-- EXERCISE DETAILS --
The expected output is each line in the data below that includes the string "text".

WORKING DATA Start Marker

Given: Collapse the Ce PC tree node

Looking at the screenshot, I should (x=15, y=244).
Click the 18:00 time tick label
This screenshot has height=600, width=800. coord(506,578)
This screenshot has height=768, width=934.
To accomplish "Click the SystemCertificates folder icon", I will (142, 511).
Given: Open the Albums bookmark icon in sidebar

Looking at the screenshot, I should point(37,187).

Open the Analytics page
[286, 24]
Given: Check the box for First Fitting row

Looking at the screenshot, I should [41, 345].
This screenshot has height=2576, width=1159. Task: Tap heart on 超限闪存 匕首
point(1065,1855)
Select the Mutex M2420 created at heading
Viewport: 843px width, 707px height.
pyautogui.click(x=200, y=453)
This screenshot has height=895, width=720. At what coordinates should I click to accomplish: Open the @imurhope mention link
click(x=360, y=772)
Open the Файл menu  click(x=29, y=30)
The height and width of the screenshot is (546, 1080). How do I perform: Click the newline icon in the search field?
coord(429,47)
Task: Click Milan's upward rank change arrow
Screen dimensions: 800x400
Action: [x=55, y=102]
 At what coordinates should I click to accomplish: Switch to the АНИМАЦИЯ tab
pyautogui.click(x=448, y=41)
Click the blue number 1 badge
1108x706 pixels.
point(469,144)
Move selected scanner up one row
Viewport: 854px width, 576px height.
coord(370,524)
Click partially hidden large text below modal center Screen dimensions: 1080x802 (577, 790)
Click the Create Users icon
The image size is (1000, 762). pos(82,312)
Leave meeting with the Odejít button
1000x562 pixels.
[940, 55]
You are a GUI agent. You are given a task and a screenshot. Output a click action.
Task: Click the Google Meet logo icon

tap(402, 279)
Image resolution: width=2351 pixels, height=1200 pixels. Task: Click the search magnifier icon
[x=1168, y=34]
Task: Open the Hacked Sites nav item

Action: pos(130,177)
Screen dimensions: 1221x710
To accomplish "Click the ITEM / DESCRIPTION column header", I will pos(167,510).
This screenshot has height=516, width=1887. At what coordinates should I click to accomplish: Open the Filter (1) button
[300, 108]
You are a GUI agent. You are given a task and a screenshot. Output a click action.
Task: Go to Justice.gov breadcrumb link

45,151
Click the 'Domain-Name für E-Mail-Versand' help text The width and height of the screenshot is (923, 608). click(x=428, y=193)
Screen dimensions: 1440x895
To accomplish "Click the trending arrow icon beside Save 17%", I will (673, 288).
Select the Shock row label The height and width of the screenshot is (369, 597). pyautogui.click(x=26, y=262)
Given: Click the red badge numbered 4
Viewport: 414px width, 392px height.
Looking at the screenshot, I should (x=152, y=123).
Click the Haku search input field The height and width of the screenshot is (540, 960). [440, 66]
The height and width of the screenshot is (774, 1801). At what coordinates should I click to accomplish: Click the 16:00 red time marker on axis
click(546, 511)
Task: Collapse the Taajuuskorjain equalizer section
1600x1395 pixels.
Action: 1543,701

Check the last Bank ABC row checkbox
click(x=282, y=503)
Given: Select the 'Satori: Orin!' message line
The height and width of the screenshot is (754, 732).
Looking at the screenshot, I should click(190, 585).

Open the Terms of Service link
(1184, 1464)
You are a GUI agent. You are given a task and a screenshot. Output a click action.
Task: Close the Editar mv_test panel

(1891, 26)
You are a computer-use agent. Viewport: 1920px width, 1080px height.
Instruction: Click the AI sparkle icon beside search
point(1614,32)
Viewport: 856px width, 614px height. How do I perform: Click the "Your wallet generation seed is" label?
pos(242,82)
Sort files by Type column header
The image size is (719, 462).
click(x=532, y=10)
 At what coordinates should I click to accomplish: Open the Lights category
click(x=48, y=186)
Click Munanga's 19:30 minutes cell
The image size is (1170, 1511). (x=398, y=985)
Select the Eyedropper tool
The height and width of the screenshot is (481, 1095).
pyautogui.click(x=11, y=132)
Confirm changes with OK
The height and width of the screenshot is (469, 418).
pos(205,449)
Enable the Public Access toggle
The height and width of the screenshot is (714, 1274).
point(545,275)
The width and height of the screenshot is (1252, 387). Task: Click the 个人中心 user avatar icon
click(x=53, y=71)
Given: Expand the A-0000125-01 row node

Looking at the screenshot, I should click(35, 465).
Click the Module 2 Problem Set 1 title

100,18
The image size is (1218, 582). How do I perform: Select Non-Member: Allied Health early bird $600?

WORKING DATA End Marker

-- FINISHED TASK --
Click partially hidden large text below modal center Screen dimensions: 1080x802 (577, 790)
Click the 'Domain-Name für E-Mail-Versand' help text The width and height of the screenshot is (923, 608). click(x=428, y=193)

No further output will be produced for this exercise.